# Text under study
——

Meal Planning // www.LisaSamuel.com

If you're new here, you may want to start here. There are other weekend meal preps detailed here, here and here.

With the onset of spring, I've been taking more walks outside. It's my one hour of true 'me time' during the day where I put on headphones and listen to a podcast or just daydream. On one of my walks last week, I listened to this podcast, and it filled my soul that day. Here is a poem for you, from that episode.

Kindness

By Naomi Shihab Nye

Before you know what kindness really is
you must lose things,
feel the future dissolve in a moment
like salt in a weakened broth.
What you held in your hand,
what you counted and carefully saved,
all this must go so you know
how desolate the landscape can be
between the regions of kindness.
How you ride and ride
thinking the bus will never stop,
the passengers eating maize and chicken
will stare out the window forever.

Before you learn the tender gravity of kindness
you must travel where the Indian in a white poncho
lies dead by the side of the road.
You must see how this could be you,
how he too was someone
who journeyed through the night with plans
and the simple breath that kept him alive.

Before you know kindness as the deepest thing inside,
you must know sorrow as the other deepest thing.
You must wake up with sorrow.
You must speak to it till your voice
catches the thread of all sorrows
and you see the size of the cloth.

——

# Entries shown
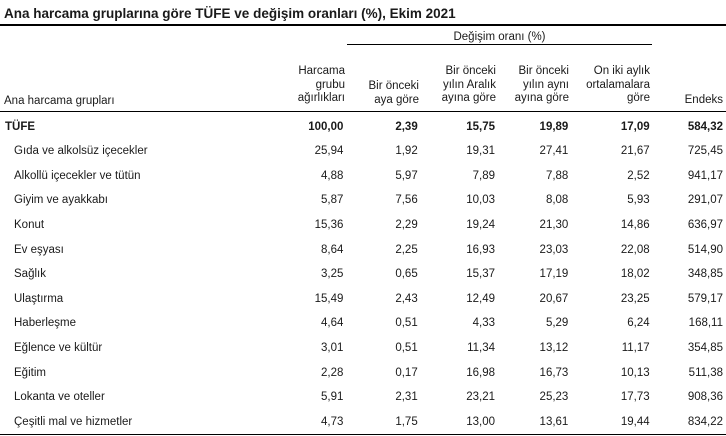 The width and height of the screenshot is (726, 436). What do you see at coordinates (705, 398) in the screenshot?
I see `cell-index: 908,36` at bounding box center [705, 398].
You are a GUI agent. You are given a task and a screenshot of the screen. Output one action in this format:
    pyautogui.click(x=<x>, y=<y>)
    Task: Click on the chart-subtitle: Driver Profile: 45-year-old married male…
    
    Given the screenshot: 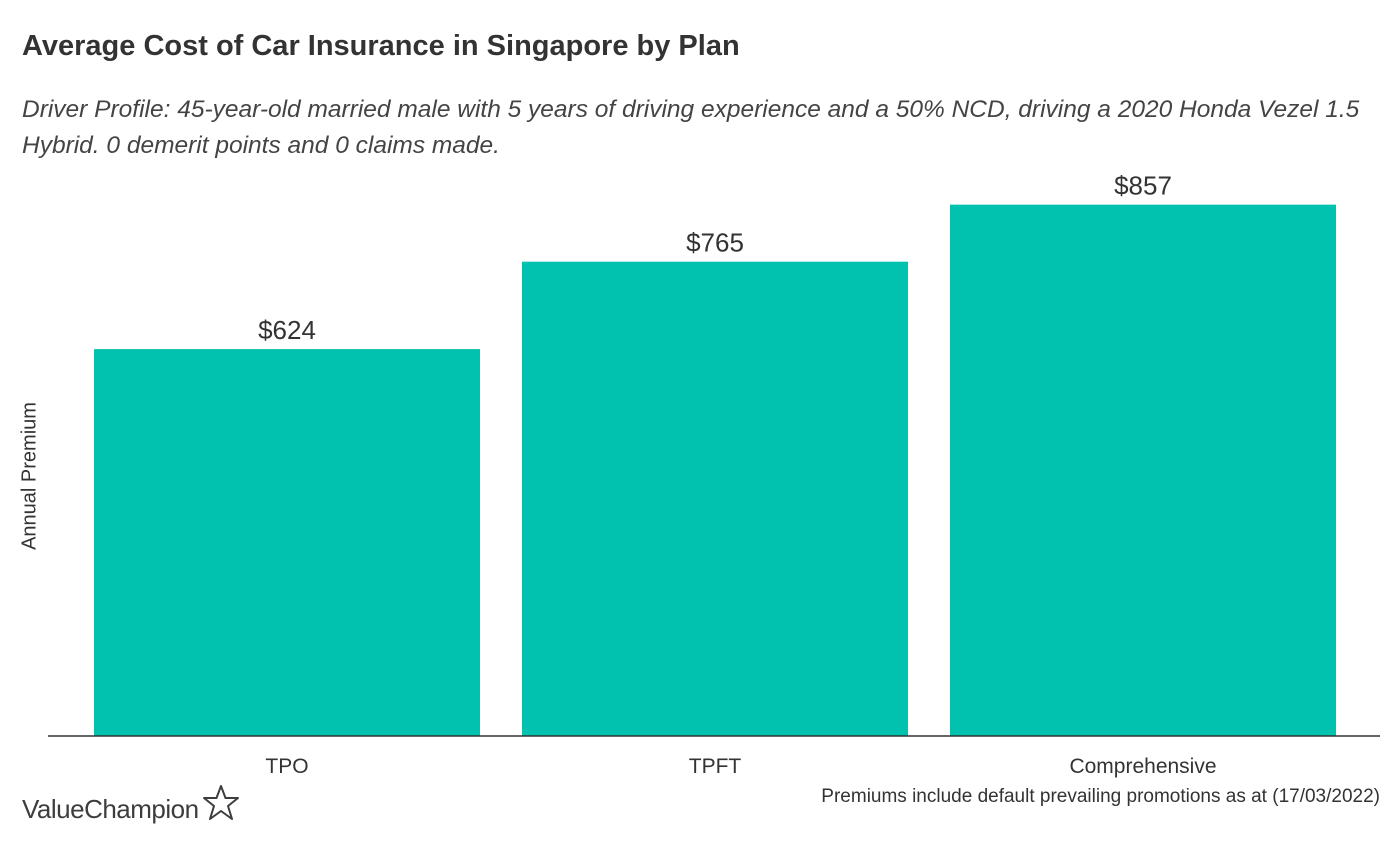 What is the action you would take?
    pyautogui.click(x=691, y=128)
    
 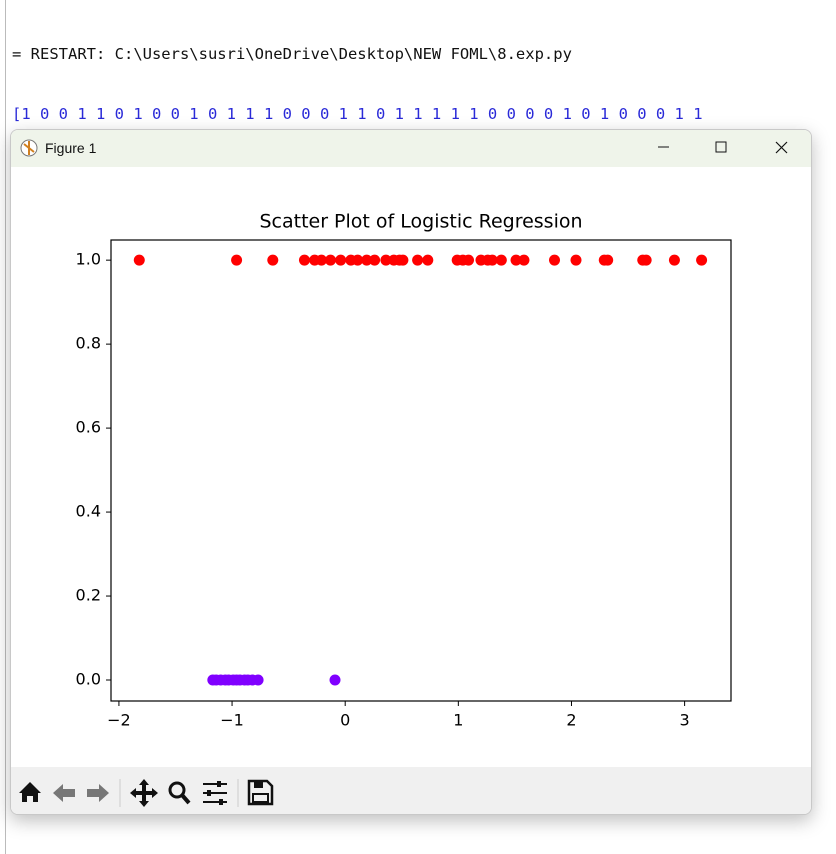 What do you see at coordinates (571, 720) in the screenshot?
I see `x-tick-label: 2` at bounding box center [571, 720].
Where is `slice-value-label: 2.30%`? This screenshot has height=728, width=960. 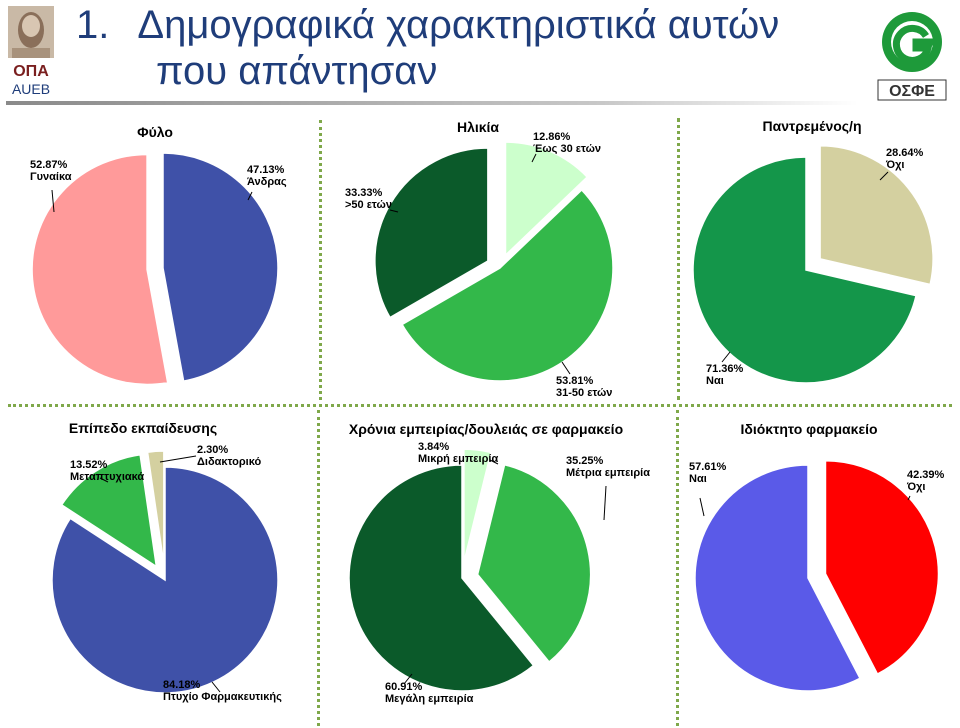 slice-value-label: 2.30% is located at coordinates (212, 450).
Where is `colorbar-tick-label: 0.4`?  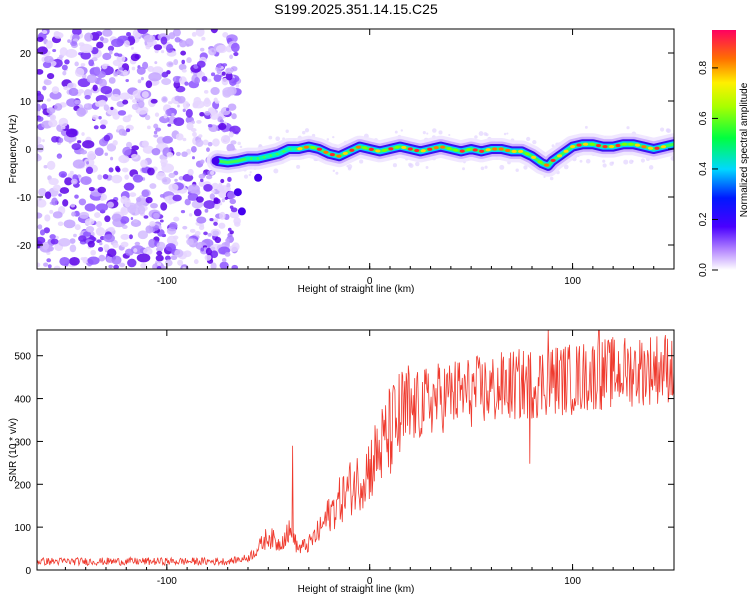
colorbar-tick-label: 0.4 is located at coordinates (704, 169).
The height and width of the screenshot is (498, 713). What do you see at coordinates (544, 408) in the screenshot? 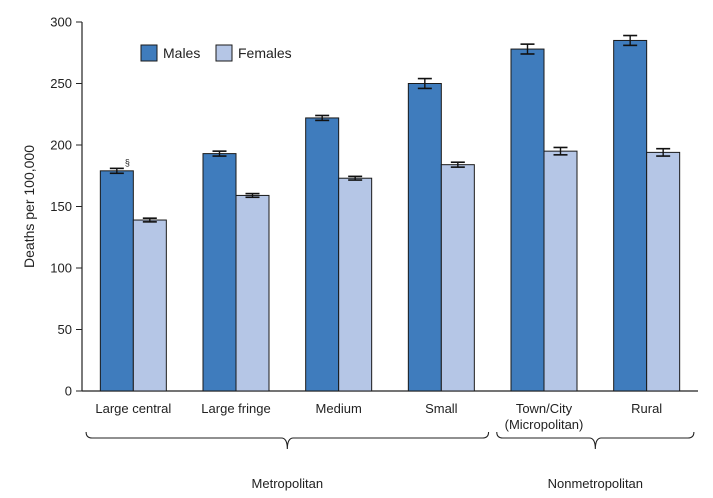
I see `x-category-label: Town/City` at bounding box center [544, 408].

——

# What is being asked
Reproduce the meal-planning post above word for word, from its header through the last line of the poem, keeping every line break.

# Solved exercise
Meal Planning // www.LisaSamuel.com

If you're new here, you may want to start here. There are other weekend meal preps detailed here, here and here.

With the onset of spring, I've been taking more walks outside. It's my one hour of true 'me time' during the day where I put on headphones and listen to a podcast or just daydream. On one of my walks last week, I listened to this podcast, and it filled my soul that day. Here is a poem for you, from that episode.

Kindness

By Naomi Shihab Nye

Before you know what kindness really is
you must lose things,
feel the future dissolve in a moment
like salt in a weakened broth.
What you held in your hand,
what you counted and carefully saved,
all this must go so you know
how desolate the landscape can be
between the regions of kindness.
How you ride and ride
thinking the bus will never stop,
the passengers eating maize and chicken
will stare out the window forever.

Before you learn the tender gravity of kindness
you must travel where the Indian in a white poncho
lies dead by the side of the road.
You must see how this could be you,
how he too was someone
who journeyed through the night with plans
and the simple breath that kept him alive.

Before you know kindness as the deepest thing inside,
you must know sorrow as the other deepest thing.
You must wake up with sorrow.
You must speak to it till your voice
catches the thread of all sorrows
and you see the size of the cloth.